## TASK OBJECTIVE
Only the lines with "agent" in them need to be copied from the listing.

## INFORMATION PROVIDED
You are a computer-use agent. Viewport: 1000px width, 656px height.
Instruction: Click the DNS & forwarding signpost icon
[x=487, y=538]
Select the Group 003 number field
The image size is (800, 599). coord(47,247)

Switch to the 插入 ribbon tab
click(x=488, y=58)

...

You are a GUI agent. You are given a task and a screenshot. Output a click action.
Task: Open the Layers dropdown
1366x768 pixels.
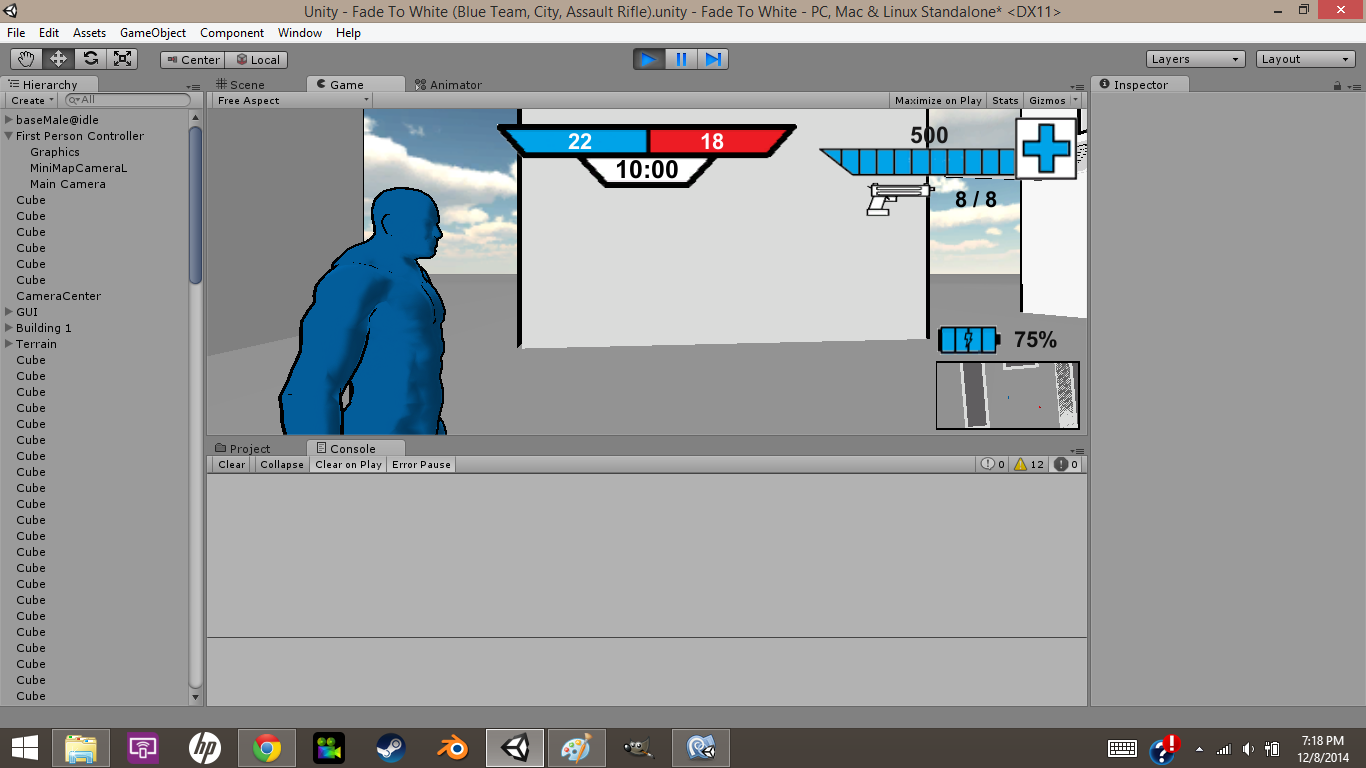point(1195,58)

## FINISHED EXERCISE
You are a computer-use agent. Viewport: 1000px width, 656px height.
You are a GUI agent. You are given a task and a screenshot. Output a click action.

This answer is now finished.